Material for the task Start Marker

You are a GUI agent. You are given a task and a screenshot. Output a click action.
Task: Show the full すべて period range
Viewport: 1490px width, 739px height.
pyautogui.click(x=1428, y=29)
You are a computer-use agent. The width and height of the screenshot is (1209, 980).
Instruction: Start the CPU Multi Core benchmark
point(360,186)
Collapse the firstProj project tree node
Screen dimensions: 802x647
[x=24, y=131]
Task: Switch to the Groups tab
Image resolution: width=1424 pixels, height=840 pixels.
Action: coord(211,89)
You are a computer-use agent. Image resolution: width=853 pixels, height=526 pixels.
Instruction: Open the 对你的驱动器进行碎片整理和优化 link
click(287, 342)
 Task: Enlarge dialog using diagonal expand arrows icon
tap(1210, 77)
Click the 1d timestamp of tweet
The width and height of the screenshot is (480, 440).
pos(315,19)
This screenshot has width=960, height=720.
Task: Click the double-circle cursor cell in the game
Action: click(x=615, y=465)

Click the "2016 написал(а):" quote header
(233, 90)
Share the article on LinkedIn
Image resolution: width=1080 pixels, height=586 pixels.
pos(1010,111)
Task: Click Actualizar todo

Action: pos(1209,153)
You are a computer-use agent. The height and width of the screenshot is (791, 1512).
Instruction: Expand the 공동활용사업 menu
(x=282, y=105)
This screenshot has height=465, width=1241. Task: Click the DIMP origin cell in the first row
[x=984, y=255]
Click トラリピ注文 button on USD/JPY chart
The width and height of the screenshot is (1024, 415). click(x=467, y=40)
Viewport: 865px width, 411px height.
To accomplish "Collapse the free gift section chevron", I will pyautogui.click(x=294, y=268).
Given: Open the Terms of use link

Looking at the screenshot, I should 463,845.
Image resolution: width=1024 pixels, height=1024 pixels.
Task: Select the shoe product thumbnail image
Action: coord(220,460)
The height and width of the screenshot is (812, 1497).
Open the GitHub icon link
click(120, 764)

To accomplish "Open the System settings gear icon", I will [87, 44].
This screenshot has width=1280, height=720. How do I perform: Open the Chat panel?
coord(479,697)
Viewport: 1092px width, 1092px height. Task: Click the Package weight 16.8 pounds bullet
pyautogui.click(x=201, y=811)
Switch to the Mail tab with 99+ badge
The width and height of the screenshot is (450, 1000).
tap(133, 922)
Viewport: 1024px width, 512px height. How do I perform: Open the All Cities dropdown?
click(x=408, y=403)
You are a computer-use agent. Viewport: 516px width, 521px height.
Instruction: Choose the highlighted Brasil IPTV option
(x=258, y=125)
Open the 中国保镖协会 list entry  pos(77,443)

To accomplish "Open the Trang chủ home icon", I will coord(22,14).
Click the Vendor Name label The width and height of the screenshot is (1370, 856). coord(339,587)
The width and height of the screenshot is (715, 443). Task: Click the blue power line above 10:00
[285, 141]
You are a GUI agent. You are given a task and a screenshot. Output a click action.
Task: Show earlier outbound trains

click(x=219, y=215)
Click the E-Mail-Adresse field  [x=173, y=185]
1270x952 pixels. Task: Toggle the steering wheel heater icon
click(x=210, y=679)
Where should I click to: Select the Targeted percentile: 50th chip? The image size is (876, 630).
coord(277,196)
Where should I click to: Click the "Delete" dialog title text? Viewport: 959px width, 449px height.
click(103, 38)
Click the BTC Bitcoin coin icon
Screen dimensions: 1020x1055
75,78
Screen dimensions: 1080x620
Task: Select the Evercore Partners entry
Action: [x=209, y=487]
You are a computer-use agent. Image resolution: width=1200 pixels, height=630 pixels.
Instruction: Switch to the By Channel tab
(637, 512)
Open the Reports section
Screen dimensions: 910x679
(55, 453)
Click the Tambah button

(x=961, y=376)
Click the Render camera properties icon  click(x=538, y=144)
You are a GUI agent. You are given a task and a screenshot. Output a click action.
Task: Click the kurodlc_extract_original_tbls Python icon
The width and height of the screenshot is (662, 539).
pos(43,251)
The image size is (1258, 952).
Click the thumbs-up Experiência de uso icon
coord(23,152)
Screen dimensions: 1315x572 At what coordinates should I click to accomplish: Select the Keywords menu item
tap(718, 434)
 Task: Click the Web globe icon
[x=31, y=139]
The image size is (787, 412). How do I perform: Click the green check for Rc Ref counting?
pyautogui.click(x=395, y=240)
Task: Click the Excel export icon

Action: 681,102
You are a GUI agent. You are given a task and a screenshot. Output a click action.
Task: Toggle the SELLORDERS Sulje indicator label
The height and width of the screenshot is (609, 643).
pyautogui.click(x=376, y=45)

Material for the task End Marker

Exercise objective
Return every line of the preceding records in which the word "computer" appears.

Response box
You are a computer-use agent. The width and height of the screenshot is (1209, 980).
You are a computer-use agent. Image resolution: width=853 pixels, height=526 pixels.
You are a computer-use agent. The height and width of the screenshot is (791, 1512).
You are a computer-use agent. Viewport: 516px width, 521px height.
You are a computer-use agent. Image resolution: width=1200 pixels, height=630 pixels.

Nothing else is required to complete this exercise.